--- Task requirements ---
#1 Answer these questions about the excerpt on environmental technology projects:
(a) How many specific pathogens can the Biothreat Early Warning System test for, and in how much time?
(b) What does NxtGen's system use to cut emissions, and what is that substance produced from?
(c) Into what does KB-1 biodegrade the toxic solvents?
#2 Extend the excerpt on environmental technology projects, picking up right after its last sentence.

--- Page excerpt ---
Biogénie, based in Quebec City, is collaborating with Biorem Technologies, Petro-Canada and Petrozyme Technologies on this project.
*Early Warning, a Montreal company, is leading a consortium whose partners include Conestoga-Rovers & Associates' GAP EnviroMicrobial Services Division, the University of Waterloo, NASA (National Aeronautics and Space Administration) and the State of Utah Center of Excellence for Biomedical Microfluidics. Their work is premised on the need for frequent, comprehensive testing as a key measure for preventing waterborne outbreaks of dangerous microbial pathogens such as E coli.
The Biothreat Early Warning System uses a nanotechnology-based biosensor to test for up to 100 specific pathogens in less than 30 minutes anywhere, at anytime, automatically, without the use of a laboratory, technicians, or expensive equipment. The consortium plans to demonstrate that a fully automated system will enable water agencies, testing firms, food processors, industrial plants, hospitals, and tourism establishments to detect and contain pathogens before outbreaks can occur.
*NxtGen Emission Controls, of Burnaby, BC is working with Engine Control Systems and Mullen Trucking LP to advance technology to reduce diesel emissions. NxtGen's system uses hydrogen, produced from diesel fuel and engine exhaust, to reduce particulate matter and nitrogen oxide emissions while enabling engine manufacturers to increase fuel economy. The system components can be retrofitted onto existing diesel trucks or factory-installed on new vehicles. The project involves retrofitting the emission reduction system onto medium and heavy-duty commercial trucks to validate performance and durability in daily over-the-road operation.
*Working in collaboration with Magellan Aerospace and the University of Toronto's department of chemical engineering and applied chemistry, SiREM Canada, of Guelph, Ontario will demonstrate the first Canadian application of a process called KB-1(r) for in situ biodegradation of chlorinated solvents in cold groundwater and fractured bedrock
Tetrachloroethene (PCE) and trichloroethene (TCE) are among the most commonly detected soil and groundwater contaminants. To date, other microbial approaches to treating these solvents have had limited success. KB-1 biodegrades these toxic solvents into non-toxic ethene. This demonstration is intended to show that bioaugmentation with KB-1 can be a cost-effective cleanup strategy for PCE- and TCE-contaminated sites, particularly under Canadian climatic and fractured bedrock site conditions.

--- Record set ---
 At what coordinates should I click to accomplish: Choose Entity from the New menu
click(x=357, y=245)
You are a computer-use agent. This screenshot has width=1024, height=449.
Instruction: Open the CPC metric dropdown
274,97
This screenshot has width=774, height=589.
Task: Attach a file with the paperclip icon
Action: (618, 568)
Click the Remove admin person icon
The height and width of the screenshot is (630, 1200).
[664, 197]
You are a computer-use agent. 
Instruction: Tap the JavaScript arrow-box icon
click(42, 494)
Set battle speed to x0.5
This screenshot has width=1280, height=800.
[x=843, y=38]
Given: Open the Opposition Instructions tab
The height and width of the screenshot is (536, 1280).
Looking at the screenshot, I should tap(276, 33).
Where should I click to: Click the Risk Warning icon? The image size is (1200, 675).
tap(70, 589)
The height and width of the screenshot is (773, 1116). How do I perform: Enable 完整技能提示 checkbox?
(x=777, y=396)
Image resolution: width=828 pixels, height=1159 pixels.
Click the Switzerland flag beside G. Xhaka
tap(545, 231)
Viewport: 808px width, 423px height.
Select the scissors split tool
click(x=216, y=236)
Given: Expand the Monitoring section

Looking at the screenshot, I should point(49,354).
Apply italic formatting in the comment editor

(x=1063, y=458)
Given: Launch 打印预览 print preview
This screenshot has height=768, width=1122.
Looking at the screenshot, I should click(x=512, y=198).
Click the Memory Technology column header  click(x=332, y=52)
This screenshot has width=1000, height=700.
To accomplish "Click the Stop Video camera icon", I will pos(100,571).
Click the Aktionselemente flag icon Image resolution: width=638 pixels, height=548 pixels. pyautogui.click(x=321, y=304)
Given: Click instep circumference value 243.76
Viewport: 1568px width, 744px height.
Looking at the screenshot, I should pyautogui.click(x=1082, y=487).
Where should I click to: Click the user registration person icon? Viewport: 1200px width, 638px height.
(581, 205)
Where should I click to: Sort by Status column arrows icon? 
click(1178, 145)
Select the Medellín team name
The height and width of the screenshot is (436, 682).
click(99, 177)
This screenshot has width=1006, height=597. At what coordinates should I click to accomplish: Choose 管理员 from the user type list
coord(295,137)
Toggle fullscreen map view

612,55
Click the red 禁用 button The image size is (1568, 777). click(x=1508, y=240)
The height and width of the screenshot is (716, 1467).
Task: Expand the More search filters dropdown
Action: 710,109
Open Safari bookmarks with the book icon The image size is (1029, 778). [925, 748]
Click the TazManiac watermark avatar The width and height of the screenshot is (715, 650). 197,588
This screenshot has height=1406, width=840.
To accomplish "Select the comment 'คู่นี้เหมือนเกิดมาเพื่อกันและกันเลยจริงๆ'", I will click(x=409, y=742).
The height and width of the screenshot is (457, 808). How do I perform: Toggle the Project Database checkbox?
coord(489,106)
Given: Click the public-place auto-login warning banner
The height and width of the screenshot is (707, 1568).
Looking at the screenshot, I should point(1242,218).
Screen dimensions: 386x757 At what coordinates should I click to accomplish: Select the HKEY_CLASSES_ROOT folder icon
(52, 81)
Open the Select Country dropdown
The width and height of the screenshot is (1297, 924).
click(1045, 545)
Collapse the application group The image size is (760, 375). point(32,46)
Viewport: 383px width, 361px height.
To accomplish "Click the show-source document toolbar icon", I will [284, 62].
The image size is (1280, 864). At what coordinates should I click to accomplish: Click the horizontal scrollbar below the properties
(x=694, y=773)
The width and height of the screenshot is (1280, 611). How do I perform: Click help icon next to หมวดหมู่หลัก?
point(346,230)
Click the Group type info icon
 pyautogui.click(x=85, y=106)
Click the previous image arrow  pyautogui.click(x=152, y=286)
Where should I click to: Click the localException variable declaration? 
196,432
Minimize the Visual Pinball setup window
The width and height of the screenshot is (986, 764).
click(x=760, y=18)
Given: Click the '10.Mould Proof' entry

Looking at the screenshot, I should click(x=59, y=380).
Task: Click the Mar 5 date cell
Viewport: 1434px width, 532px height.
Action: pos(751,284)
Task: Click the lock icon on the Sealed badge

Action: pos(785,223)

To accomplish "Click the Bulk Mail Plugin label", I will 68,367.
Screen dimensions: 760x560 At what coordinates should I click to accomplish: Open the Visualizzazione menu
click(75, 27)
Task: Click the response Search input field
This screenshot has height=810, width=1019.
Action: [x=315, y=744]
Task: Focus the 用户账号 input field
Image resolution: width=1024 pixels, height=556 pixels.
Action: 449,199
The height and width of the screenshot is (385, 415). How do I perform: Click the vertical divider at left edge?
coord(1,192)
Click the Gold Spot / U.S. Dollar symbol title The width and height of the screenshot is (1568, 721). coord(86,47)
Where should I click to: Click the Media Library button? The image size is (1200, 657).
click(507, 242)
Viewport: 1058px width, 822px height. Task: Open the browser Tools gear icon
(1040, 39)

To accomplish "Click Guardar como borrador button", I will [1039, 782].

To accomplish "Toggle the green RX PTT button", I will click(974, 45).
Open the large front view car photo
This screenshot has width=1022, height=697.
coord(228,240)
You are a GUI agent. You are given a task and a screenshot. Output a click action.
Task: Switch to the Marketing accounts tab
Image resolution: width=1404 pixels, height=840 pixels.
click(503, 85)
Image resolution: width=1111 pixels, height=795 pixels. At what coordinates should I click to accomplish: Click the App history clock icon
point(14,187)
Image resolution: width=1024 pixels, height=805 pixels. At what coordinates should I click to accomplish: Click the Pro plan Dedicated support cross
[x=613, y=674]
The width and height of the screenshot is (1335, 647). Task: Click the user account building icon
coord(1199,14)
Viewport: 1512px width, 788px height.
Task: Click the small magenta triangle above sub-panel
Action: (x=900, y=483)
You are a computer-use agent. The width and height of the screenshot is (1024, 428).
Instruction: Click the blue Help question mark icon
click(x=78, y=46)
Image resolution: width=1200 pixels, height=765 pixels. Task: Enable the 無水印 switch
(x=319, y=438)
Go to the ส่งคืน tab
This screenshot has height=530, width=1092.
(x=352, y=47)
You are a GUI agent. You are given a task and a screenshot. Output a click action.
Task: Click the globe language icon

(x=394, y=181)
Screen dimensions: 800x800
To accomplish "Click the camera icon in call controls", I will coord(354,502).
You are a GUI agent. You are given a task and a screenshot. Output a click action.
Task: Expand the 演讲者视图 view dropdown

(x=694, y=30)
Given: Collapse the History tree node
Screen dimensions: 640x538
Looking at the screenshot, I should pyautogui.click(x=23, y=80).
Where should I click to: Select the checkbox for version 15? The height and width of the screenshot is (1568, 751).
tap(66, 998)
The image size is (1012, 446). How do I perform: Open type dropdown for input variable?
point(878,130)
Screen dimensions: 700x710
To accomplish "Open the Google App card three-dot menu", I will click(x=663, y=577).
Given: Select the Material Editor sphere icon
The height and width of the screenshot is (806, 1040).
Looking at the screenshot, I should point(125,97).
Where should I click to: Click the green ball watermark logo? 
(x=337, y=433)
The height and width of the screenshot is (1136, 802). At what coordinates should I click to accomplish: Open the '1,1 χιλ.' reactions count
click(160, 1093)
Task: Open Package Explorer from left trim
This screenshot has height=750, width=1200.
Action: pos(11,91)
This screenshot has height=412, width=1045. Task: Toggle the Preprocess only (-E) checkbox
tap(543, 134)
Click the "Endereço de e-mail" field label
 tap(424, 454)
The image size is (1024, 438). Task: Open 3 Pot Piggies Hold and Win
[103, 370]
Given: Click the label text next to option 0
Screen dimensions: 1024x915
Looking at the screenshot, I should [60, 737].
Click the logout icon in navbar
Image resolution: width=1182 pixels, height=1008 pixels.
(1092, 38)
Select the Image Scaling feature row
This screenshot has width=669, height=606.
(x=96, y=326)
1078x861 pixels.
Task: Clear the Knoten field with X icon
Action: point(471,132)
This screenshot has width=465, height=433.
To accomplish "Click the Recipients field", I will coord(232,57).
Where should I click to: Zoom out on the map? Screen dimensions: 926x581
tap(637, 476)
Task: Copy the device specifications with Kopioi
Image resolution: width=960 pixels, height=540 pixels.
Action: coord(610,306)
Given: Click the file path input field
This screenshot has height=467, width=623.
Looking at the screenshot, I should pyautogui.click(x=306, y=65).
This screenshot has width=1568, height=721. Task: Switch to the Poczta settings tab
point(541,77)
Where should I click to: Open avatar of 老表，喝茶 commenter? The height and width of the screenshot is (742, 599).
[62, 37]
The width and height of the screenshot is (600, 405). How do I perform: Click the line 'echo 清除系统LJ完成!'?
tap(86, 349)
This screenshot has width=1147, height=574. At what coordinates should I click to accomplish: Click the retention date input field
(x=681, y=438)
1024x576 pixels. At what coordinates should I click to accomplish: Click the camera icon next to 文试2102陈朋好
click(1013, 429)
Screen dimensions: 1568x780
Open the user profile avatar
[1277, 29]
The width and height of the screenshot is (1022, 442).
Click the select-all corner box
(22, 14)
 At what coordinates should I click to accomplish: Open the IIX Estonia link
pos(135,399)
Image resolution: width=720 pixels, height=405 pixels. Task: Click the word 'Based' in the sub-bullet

--- Numbered responses ---
#1
(a) Up to 100 specific pathogens in less than 30 minutes.
(b) Hydrogen, produced from diesel fuel and engine exhaust.
(c) Non-toxic ethene.

#2
*Sonic Environmental Solutions, based in Vancouver, is heading a consortium whose members include Maxxam Analytics, Sacre-Davey Innovations, Ontario Realty and Toronto Economic Development. The SDTC-supported project will further develop Sonic's patented PCB Sonoprocess, a non-thermal, mobile technology based on a sodium reaction that uses sonic vibration energy to convert PCB into salt and low-grade fuel. The project will apply the Sonoprocess to demonstrate cost-effective treatment of PCB both in contaminated groundwater and in a solvent generated from a soil remediation process.
*Terragon Environmental Technologies has focused on the waste management problems facing northern communities, tourist resorts and companies in diverse sectors. The Montreal-based firm has developed a micro auto gasification system designed to convert mixed waste into carbonaceous ash and a clean gas fuel which can be used to power the waste treatment system and provide additional energy to the user. Working with consortium partners Boehringer Ingelheim (Canada), Fairmont Le Ch¿teau Montebello, Pituvik Landholding Corporation, the federal Department of National Defence and the U.S. Office of Naval Research, Terragon will demonstrate its technology in a remote community, a tourist resort and on a naval ship, as well as at its own facilities.